Every line that contains "input" must be located and copied from the data.

══ Information given

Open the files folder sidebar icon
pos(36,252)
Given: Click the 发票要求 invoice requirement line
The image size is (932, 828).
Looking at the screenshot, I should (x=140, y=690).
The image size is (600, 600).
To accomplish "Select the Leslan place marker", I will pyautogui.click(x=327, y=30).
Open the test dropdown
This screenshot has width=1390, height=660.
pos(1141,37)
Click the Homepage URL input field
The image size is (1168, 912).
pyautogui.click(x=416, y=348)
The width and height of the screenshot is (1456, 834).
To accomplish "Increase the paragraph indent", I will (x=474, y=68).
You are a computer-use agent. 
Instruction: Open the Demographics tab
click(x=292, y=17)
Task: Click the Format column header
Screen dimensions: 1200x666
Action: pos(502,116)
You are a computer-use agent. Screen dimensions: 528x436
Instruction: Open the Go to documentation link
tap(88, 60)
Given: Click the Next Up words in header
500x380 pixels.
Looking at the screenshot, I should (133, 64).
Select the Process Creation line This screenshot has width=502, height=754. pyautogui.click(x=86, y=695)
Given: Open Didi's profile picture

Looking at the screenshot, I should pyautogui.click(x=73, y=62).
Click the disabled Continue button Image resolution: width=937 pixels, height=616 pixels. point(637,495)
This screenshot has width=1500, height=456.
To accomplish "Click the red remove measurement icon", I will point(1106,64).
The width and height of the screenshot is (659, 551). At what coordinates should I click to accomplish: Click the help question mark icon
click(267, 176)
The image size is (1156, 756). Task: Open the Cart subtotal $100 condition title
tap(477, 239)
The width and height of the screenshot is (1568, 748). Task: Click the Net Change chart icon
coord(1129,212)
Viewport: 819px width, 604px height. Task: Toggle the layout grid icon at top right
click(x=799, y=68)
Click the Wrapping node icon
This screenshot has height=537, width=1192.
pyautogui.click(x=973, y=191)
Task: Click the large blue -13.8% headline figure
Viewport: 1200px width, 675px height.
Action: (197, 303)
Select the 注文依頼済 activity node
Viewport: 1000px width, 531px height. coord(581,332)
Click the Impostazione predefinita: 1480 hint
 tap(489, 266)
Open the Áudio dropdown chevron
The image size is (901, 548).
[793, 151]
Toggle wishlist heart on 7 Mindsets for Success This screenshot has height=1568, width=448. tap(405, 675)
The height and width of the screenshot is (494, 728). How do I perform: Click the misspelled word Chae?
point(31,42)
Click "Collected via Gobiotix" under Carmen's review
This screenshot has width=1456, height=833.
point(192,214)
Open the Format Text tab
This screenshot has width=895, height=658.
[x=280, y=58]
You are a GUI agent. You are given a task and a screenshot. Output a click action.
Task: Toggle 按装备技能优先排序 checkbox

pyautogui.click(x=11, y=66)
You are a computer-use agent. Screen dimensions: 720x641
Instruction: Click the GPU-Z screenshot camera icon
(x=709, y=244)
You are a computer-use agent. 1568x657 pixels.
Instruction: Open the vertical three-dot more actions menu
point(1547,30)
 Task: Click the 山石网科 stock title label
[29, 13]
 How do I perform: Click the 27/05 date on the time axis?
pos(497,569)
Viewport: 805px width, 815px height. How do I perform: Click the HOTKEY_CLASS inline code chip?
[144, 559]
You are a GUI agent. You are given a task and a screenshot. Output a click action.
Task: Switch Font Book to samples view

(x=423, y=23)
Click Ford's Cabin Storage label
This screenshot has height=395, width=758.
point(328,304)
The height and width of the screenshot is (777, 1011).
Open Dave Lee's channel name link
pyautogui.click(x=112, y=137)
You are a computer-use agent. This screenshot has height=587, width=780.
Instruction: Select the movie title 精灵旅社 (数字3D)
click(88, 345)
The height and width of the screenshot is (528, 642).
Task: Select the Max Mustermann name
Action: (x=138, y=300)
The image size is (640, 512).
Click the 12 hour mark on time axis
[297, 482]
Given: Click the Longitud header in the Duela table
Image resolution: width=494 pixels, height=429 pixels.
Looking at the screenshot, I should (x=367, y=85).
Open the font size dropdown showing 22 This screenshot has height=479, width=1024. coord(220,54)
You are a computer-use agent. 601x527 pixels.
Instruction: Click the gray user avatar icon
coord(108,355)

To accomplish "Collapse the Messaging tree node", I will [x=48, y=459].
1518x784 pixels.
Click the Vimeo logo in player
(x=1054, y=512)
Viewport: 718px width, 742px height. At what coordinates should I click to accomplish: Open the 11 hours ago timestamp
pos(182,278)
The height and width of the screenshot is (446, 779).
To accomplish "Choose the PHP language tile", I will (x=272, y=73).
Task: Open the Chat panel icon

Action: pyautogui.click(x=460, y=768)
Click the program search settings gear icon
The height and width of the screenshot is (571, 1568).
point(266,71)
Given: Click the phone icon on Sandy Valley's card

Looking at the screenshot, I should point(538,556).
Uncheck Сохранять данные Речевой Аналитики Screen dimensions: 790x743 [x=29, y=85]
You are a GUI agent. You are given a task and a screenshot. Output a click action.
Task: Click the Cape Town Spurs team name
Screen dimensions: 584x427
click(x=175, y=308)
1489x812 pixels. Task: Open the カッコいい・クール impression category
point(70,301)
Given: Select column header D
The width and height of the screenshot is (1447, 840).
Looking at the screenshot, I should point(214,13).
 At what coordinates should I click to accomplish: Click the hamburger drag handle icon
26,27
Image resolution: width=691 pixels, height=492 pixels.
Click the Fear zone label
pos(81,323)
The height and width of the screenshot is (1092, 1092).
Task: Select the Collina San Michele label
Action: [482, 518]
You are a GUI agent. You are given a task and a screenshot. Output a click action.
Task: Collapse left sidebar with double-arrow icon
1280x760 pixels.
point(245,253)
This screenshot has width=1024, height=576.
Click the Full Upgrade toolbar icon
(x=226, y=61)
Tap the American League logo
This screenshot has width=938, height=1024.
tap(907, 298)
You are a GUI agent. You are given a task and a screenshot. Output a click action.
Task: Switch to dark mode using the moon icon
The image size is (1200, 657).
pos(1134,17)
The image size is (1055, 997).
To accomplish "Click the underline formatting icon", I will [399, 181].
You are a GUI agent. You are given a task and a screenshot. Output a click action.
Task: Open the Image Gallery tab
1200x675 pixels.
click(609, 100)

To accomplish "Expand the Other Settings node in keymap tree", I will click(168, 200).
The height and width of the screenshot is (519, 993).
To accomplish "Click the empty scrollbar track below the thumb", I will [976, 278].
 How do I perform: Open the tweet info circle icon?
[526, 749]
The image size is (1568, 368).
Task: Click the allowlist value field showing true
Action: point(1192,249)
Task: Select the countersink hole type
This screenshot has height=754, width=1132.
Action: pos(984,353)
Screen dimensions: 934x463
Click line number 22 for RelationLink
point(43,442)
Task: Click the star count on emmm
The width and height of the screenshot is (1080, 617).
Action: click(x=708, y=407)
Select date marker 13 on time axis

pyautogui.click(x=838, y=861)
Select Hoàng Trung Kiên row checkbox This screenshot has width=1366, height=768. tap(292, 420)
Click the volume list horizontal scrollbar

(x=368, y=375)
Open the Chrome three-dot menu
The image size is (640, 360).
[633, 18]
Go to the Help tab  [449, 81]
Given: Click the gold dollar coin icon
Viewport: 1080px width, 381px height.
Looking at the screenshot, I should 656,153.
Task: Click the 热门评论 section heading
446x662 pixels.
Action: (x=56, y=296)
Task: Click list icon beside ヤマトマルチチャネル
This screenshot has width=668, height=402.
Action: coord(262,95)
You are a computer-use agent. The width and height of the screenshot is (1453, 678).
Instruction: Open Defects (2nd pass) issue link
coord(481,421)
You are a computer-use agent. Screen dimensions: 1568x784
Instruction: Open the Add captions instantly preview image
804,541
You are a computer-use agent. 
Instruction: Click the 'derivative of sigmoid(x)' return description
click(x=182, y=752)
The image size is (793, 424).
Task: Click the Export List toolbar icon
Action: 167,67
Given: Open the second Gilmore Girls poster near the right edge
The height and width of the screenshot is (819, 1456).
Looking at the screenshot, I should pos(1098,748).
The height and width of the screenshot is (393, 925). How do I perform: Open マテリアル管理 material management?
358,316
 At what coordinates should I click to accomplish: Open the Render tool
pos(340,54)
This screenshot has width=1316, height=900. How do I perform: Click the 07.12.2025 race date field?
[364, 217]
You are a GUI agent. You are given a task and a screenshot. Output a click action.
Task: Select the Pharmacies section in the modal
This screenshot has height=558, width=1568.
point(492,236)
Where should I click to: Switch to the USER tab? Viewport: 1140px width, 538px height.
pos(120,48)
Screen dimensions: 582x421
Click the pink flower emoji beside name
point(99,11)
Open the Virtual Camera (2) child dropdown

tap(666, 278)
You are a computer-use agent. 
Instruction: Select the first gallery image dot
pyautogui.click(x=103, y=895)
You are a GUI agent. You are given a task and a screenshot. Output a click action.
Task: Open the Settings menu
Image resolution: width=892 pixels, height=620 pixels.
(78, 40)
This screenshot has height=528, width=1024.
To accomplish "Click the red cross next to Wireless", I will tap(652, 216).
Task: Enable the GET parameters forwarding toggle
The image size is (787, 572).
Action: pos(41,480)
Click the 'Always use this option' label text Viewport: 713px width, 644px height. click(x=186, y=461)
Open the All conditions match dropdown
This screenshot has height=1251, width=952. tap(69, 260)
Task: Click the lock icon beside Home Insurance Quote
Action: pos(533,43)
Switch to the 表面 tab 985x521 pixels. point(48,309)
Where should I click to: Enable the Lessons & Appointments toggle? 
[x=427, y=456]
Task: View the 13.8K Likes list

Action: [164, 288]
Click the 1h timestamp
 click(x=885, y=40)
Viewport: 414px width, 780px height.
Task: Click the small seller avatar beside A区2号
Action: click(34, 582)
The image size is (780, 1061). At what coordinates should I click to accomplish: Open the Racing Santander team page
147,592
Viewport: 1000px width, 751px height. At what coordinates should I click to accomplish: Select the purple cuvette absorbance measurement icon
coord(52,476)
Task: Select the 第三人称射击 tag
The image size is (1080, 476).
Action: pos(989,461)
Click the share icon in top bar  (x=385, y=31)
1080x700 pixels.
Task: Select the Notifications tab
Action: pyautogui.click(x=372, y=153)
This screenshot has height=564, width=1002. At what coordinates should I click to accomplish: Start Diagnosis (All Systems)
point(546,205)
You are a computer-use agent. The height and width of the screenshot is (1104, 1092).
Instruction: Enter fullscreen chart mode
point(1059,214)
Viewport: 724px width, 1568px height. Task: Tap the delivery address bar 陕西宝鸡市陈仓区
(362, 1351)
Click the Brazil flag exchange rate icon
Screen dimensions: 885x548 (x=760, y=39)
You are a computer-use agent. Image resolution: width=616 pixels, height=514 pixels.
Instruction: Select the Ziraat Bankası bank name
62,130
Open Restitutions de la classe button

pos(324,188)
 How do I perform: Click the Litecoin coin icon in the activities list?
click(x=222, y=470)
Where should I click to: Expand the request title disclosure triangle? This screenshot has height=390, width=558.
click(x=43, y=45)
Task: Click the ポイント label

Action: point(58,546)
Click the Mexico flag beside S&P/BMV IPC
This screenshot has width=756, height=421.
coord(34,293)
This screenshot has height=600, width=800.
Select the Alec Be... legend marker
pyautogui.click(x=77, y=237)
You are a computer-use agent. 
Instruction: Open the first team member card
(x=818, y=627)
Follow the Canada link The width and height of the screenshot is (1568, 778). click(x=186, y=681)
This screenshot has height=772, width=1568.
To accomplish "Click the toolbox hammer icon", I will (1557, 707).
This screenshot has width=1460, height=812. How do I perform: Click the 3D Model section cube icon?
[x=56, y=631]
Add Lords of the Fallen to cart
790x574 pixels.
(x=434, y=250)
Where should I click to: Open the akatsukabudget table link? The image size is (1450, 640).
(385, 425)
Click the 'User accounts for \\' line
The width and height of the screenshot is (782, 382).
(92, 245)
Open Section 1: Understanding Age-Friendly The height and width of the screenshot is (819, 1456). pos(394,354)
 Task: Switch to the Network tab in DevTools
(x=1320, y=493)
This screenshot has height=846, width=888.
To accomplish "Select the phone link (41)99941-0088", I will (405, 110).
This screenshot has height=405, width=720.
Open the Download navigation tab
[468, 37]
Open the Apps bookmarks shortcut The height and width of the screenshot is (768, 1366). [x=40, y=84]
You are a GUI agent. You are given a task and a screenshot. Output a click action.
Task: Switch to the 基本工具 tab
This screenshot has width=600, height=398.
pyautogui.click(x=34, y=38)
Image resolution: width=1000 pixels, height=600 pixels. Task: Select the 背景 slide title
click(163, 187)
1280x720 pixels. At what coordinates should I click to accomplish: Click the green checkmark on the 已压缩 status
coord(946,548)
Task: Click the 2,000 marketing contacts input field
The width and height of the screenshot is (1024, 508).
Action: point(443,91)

════

▶ Response below:
Click the Homepage URL input field
Task: Click the 2,000 marketing contacts input field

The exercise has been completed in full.